René Huyghe disait, pensant à l’architecture de Versailles, que la ligne droite (horizontale) était le symbole du pouvoir absolu. Au XXe siècle, l’essor économique de New York modifia cette orientation : les lignes verticales des gratte-ciels, qui avaient tant impressionné Le Corbusier, matérialisaient un nouveau pouvoir, qui échappait progressivement au politique pour s’incarner dans la finance. Au cœur de cette ville, ébranlée par la crise de 1929, un groupe d’artistes allait renoncer au concept de la ligne droite, rigide, froide, pour s’exprimer dans la liberté d’un chaos apparent qui ne balayait pas tout ce qui avait précédé, mais y prenait racine tout en le remettant en question. Ils s’étaient (en partie ou totalement) détournés de la figuration ; leur palette aux couleurs souvent vives, primaires, contrastées, s’inspirait de celle des expressionnistes allemands (on pense à Emil Nolde ou Kirchner), tout comme leur volonté de susciter les réactions émotionnelles du public. En 1946, le critique Robert Coates appela tout naturellement ce mouvement « l’expressionnisme abstrait » – pour une fois, contrairement à « impressionnisme » ou au « fauvisme », l’intention ne se voulait pas péjorative.
Derrière ce nom, une grande diversité émergeait dans un foisonnement de créativité : certains étaient natifs de New York ou des Etats-Unis, d’autres faisaient partie de la cohorte d’émigré venus d’Europe ; tous exercèrent une influence qui perdure encore aujourd’hui.
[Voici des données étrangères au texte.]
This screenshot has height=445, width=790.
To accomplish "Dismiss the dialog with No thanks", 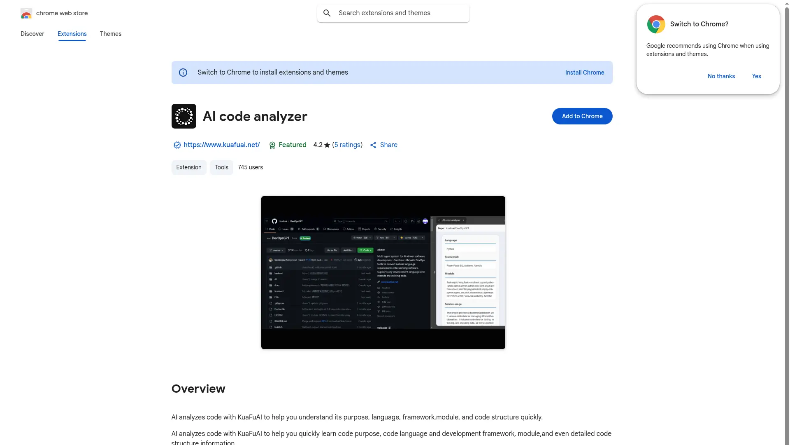I will coord(721,76).
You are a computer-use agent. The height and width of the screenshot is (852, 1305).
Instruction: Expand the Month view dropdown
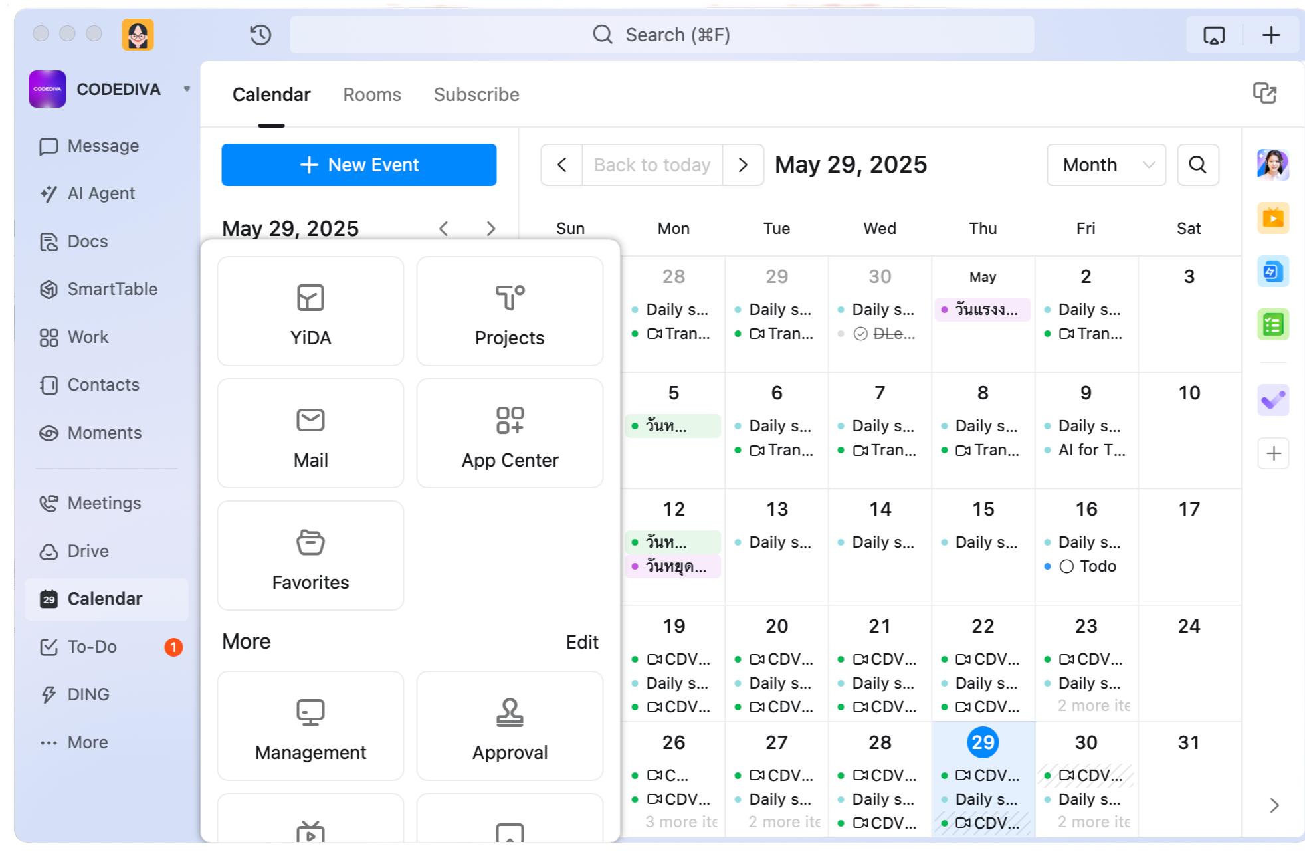[1106, 165]
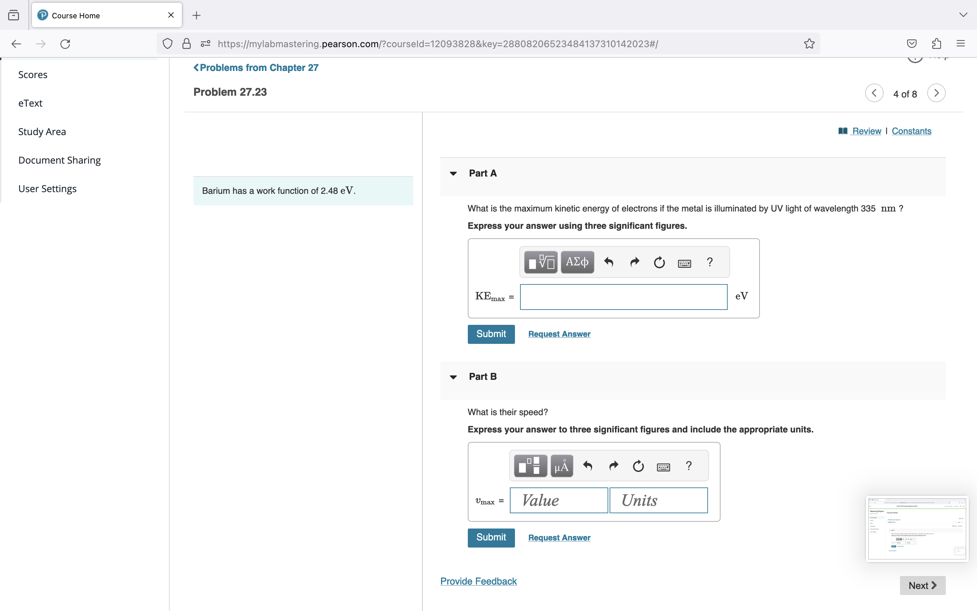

Leurs approches esthétiques, leurs techniques différaient également, au point que leurs œuvres pouvaient facilement être identifiées. La Royal Academy of Arts de Londres consacre à ce groupe, jusqu’au 2 janvier 2017, une grande exposition, Abstract Expressionism, qui, par le nombre de tableaux, sculptures et dessins réunis (150, d’une trentaine d’artistes), leur importance emblématique, leur rareté, devient l’un des événements majeurs de cette fin d’année.
Une visite est nécessaire, qui permet de prendre conscience, face à ces toiles souvent reproduites dans des ouvrages ou des catalogues, de leur monumentalité, de l’énergie qui en émane et de l’émotion qu’elles provoquent. Chacune mérite un double regard : de loin, pour en embrasser l’ensemble, et de près, pour en apprécier la technique, que trahissent de nombreux détails, comme des traces de mains, de doigts, de chaussures ou la texture des outils et des matériaux employés.